### Work item
Please transcribe exactly, and only, the lines of the data below between the line holding "HappyCow App (96, 2251)" and the line holding "See inaccurate information?", inclusive.
Records for the task Block Start
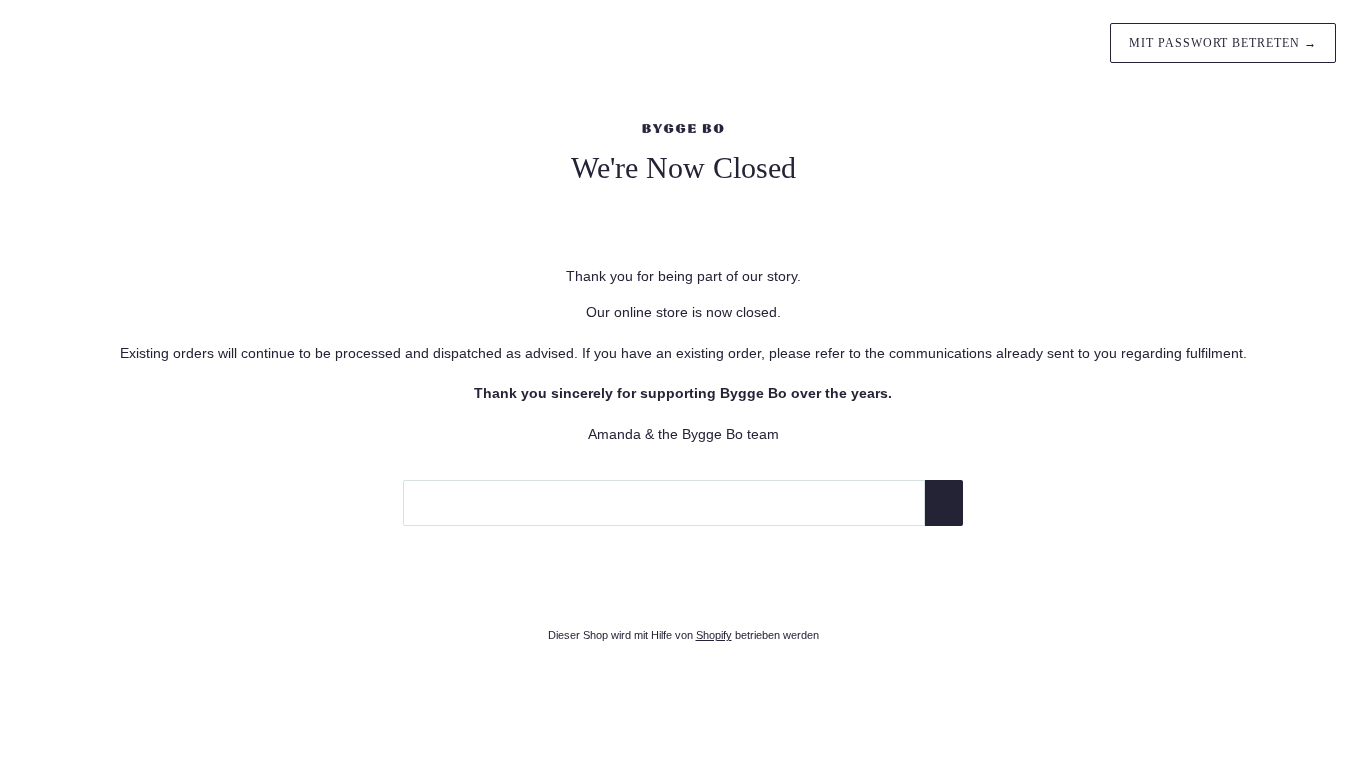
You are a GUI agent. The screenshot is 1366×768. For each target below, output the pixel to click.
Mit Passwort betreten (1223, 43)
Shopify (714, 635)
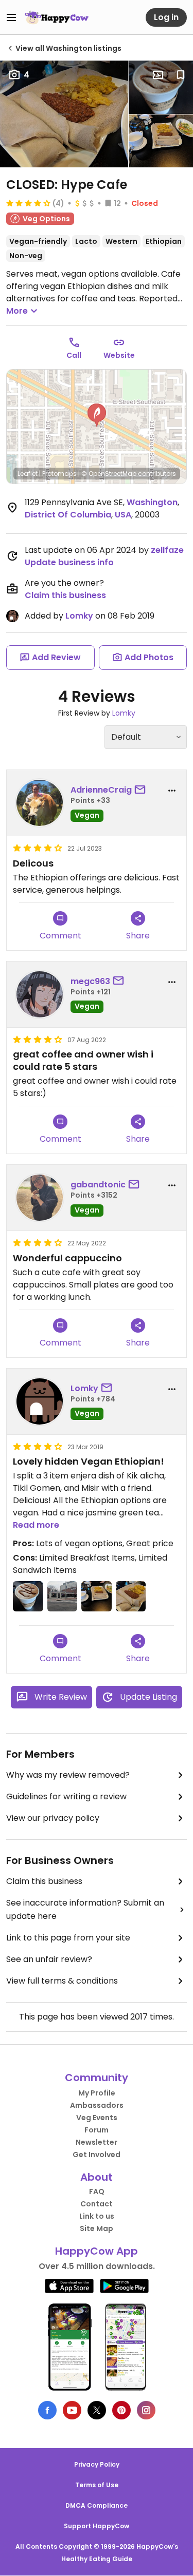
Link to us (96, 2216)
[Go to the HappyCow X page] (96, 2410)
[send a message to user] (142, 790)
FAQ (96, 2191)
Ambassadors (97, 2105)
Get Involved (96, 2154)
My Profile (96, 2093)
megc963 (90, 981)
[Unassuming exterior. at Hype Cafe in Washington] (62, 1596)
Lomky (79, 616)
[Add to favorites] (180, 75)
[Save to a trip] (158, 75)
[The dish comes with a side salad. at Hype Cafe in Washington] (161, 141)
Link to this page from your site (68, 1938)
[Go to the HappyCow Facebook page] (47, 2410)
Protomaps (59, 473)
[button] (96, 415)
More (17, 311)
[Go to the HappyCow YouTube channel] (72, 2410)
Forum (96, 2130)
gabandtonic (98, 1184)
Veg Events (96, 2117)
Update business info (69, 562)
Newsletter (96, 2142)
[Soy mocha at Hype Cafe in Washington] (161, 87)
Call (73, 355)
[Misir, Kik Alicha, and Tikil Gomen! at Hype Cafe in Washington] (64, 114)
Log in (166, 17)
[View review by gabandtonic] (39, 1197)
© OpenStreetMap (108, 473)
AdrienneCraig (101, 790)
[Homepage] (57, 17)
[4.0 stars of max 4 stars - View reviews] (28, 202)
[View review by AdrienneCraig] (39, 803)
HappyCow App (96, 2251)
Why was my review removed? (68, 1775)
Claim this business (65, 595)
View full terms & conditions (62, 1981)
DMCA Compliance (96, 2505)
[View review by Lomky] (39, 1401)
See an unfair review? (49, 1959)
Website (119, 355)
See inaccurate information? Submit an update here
Records for the task Block End
Records for the task Block Start
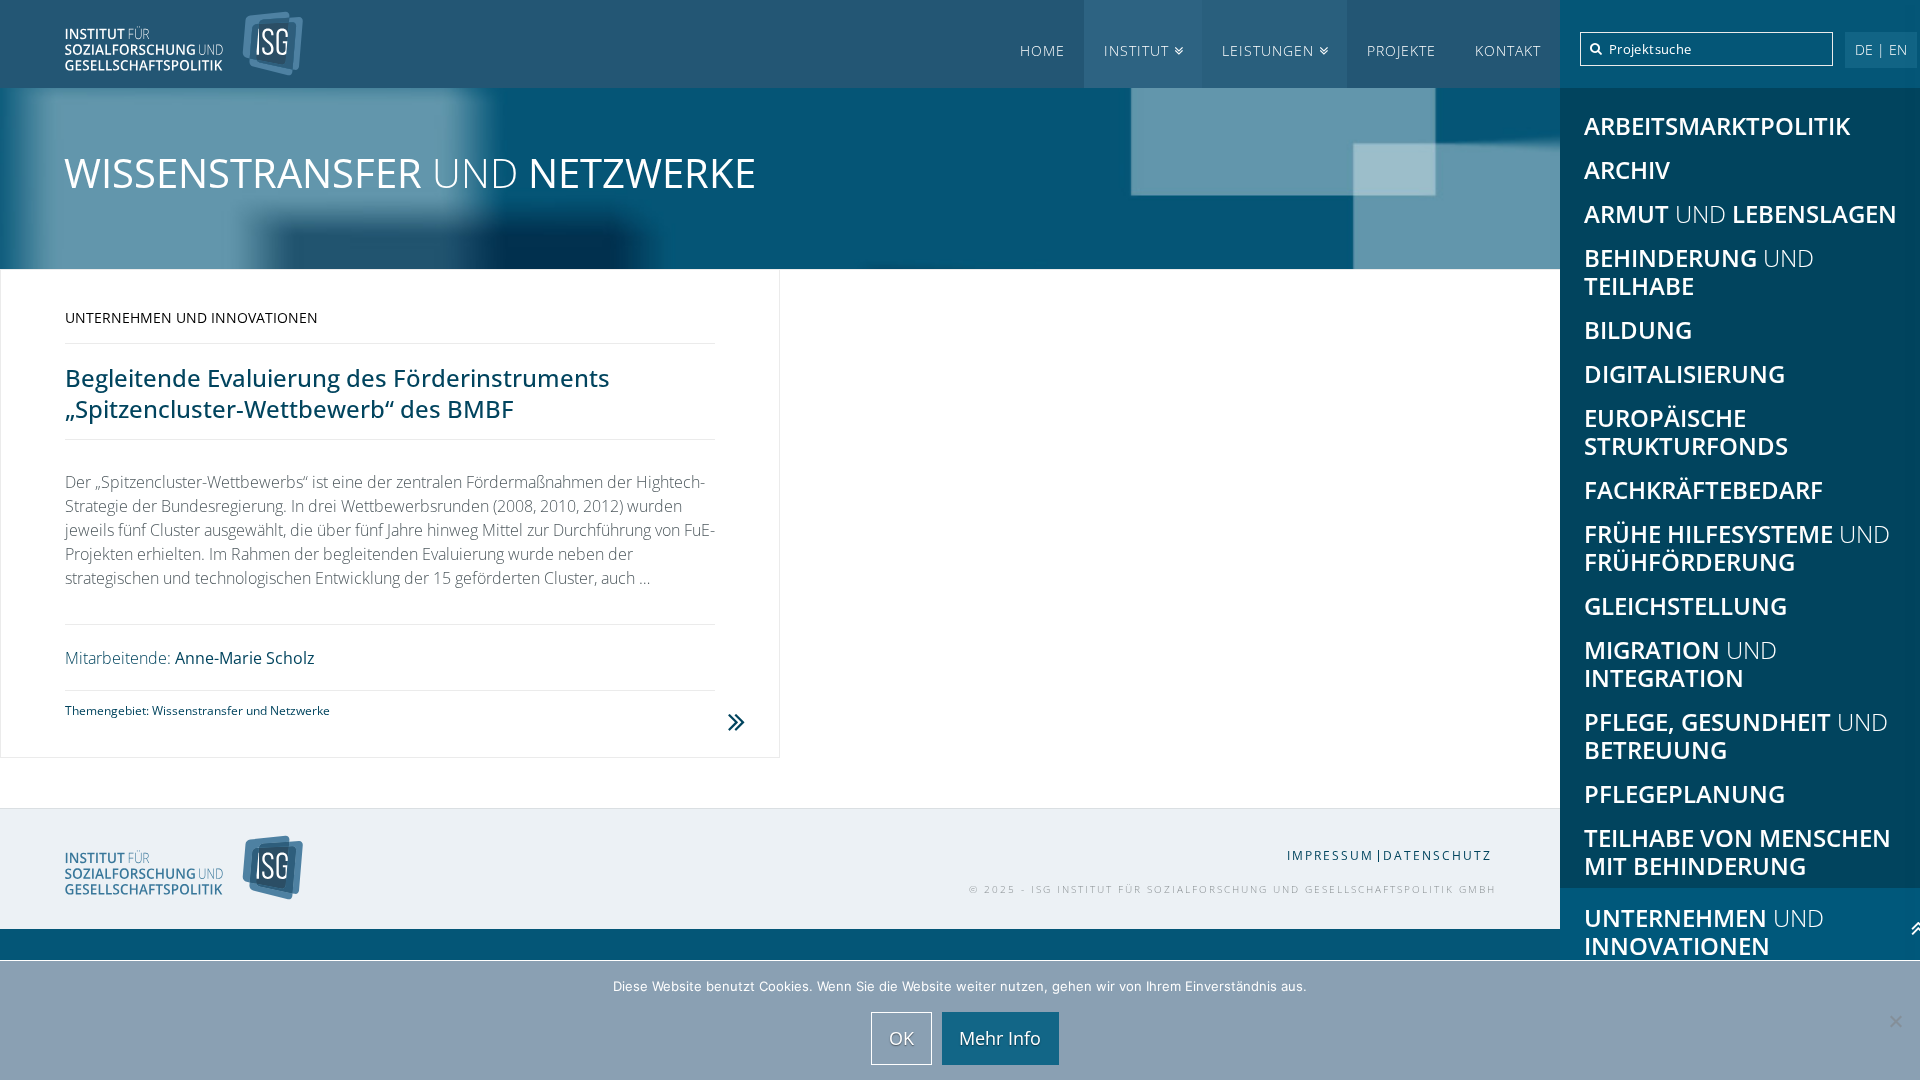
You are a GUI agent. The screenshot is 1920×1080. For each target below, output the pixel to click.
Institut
Records for the task Block End
### Response to this exercise
HappyCow App (96, 2251)
Why was my review removed? (68, 1775)
Claim this business (65, 595)
View full terms & conditions (62, 1981)
DMCA Compliance (96, 2505)
[View review by Lomky] (39, 1401)
See an unfair review? (49, 1959)
Website (119, 355)
See inaccurate information? Submit an update here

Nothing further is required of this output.